- **TASK REQUIREMENTS**
Only the lines containing "each" should appear in the answer, copied from the listing below.

··· SOURCE INFORMATION

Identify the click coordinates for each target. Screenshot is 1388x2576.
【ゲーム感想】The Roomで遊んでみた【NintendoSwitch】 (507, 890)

······
··· SOURCE INFORMATION

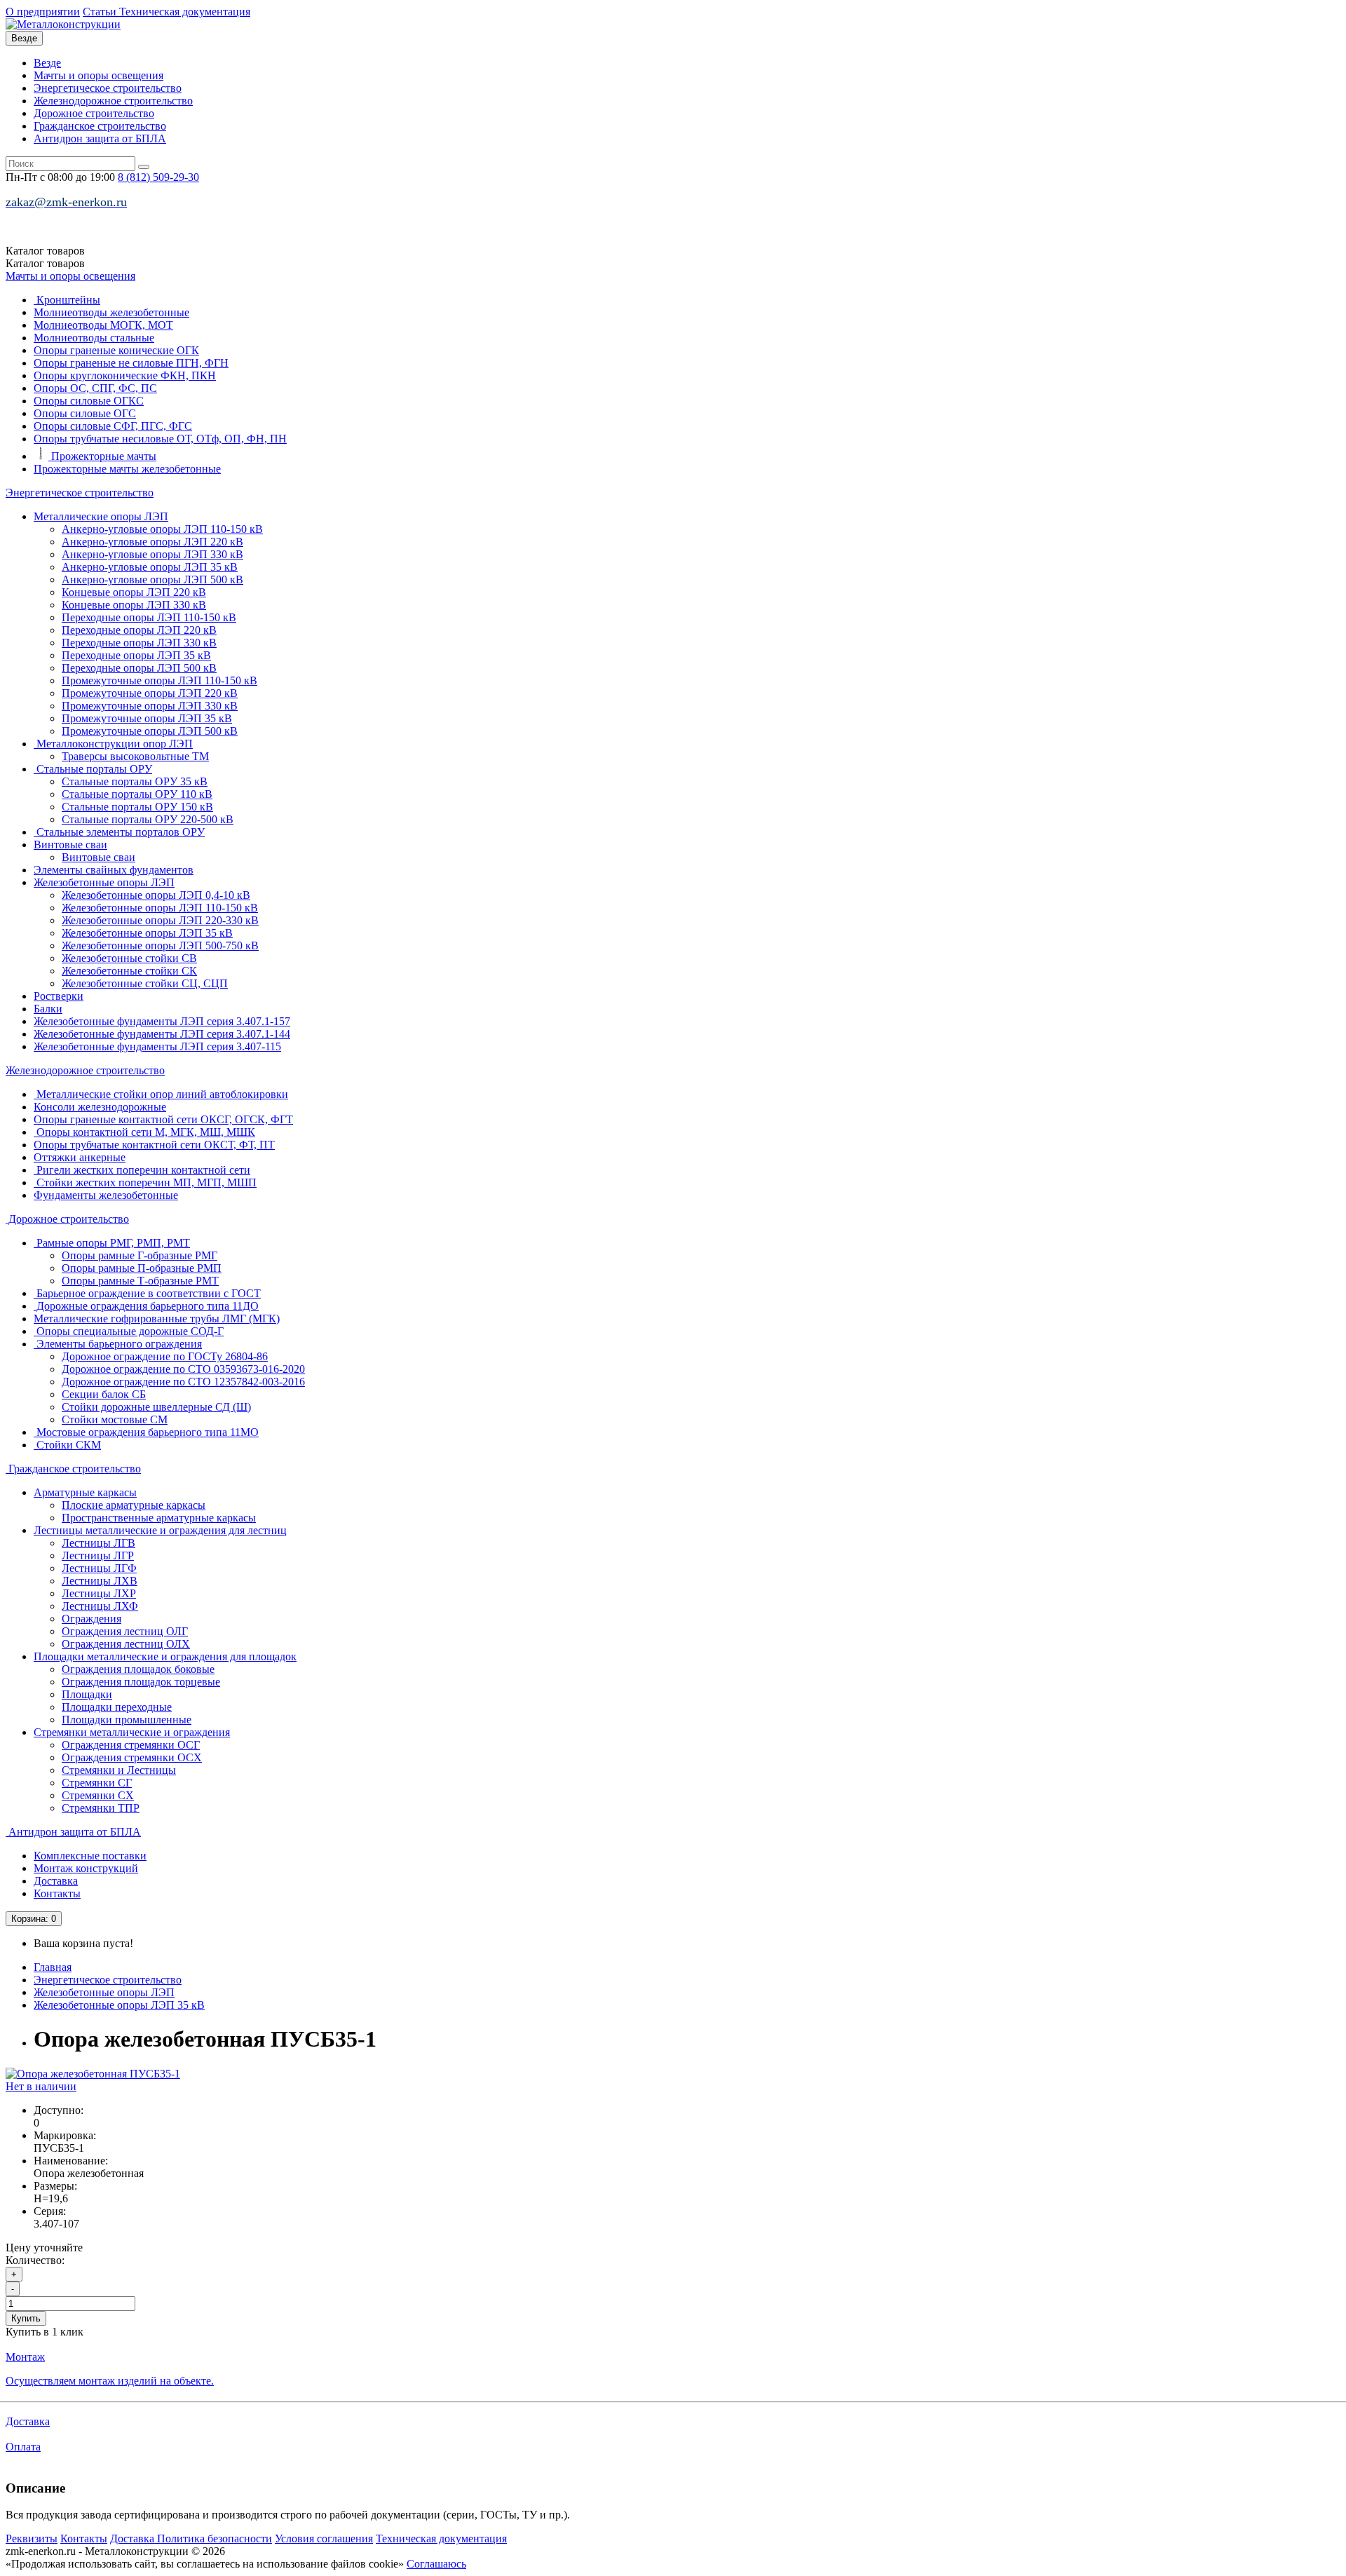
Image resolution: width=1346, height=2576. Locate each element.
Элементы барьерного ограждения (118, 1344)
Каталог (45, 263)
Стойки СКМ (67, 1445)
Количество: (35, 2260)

······

- **ANSWER SECTION**
Identify the click coordinates for each target. Screenshot is 1388x2576.
Image resolution: width=1346, height=2576. Locate each element.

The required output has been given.